At the End, a Clash of Substance
Posted on Oct 31, 2008
By E.J. Dionne
SHIPPENSBURG, Pa.—Emily Daywalt decided to go to the first political rally of her life because she wanted to cheer Sarah Palin, who was here a few days ago to inspire the faithful. Daywalt said she likes it that Palin “hunts and that she believes in God and that she is a strong, independent woman.”
But ask the 19-year-old from South Mountain, Pa., why she is voting against Barack Obama, and she hones right in on John McCain’s closing argument. Obama, Daywalt said, “wants to spread the wealth,” which she interprets as meaning that he’d “give it to people who don’t do anything.”
For all of the McCain campaign’s relentless use of guilt-by-association techniques right to the end, the 2008 campaign is concluding on a remarkably substantive argument. It is a debate about what constitutes social fairness and whether a top-down or a bottom-up approach to economic growth will define the country’s future.
Obama is often described as cautious, but he has been bold and unrelenting in his criticisms of trickle-down economics and tax cuts concentrated on the wealthy.
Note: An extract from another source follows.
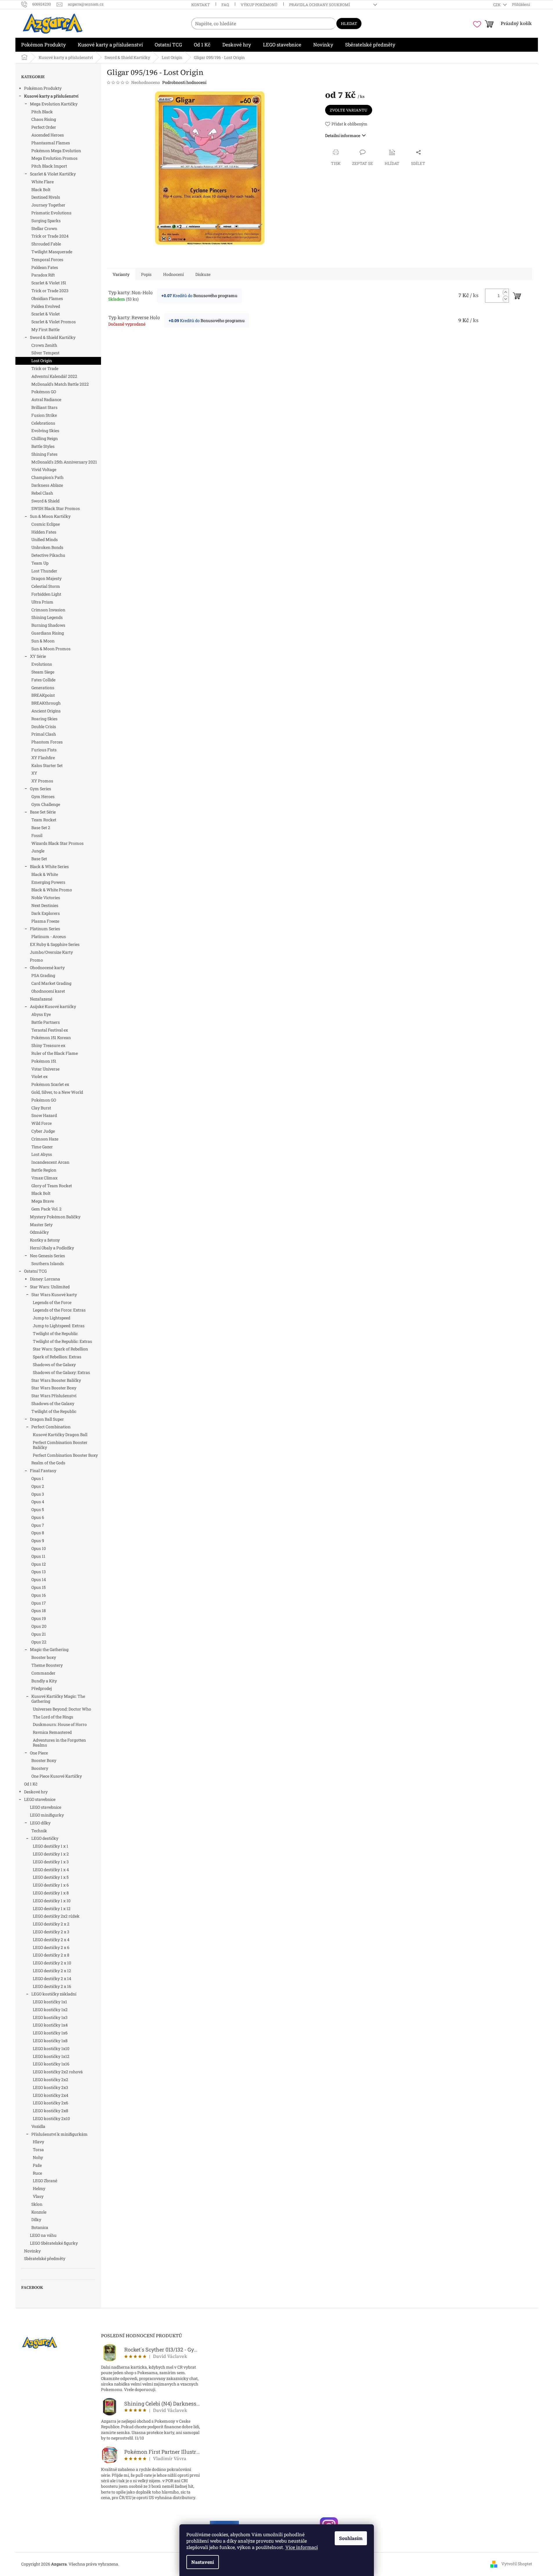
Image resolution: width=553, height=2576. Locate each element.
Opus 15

He used Thursday’s negative numbers on economic growth to press his case against theories that conservatives have been touting for decades.
“The decline in our GDP didn’t happen by accident,” Obama said. “It is a direct result of the Bush administration’s trickle-down, Wall Street-first, Main Street-last policies that John McCain has embraced for the last eight years.”
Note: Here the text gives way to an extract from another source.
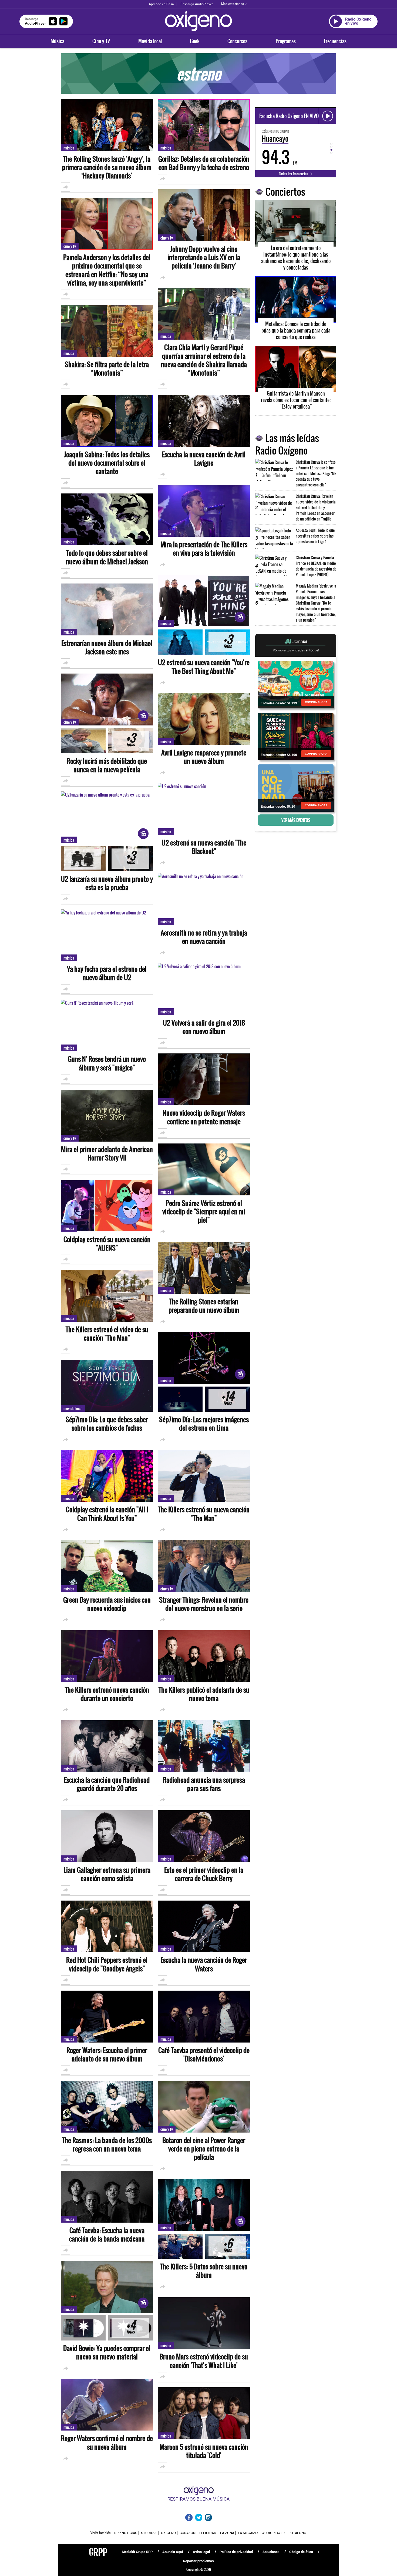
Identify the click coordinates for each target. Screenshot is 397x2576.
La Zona (227, 2533)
Yes, economic populism is thriving right now, and if Obama wins, his election would not simply be a nonideological verdict against the status quo. It would be a clear repudiation of conservative economic ideas and of McCain’s claim that a more-egalitarian approach to growth constitutes “socialism.” McCain’s attacks on Obama’s thinking have been so forceful and direct that they require this election to be seen as a referendum that will settle a long-running philosophical argument.
Obama has presented McCain with a problem. By endorsing tax cuts for Americans earning less than $200,000 a year—i.e., the vast majority of taxpayers—Obama has complicated the typical Republican claim that Democrats always support raising taxes.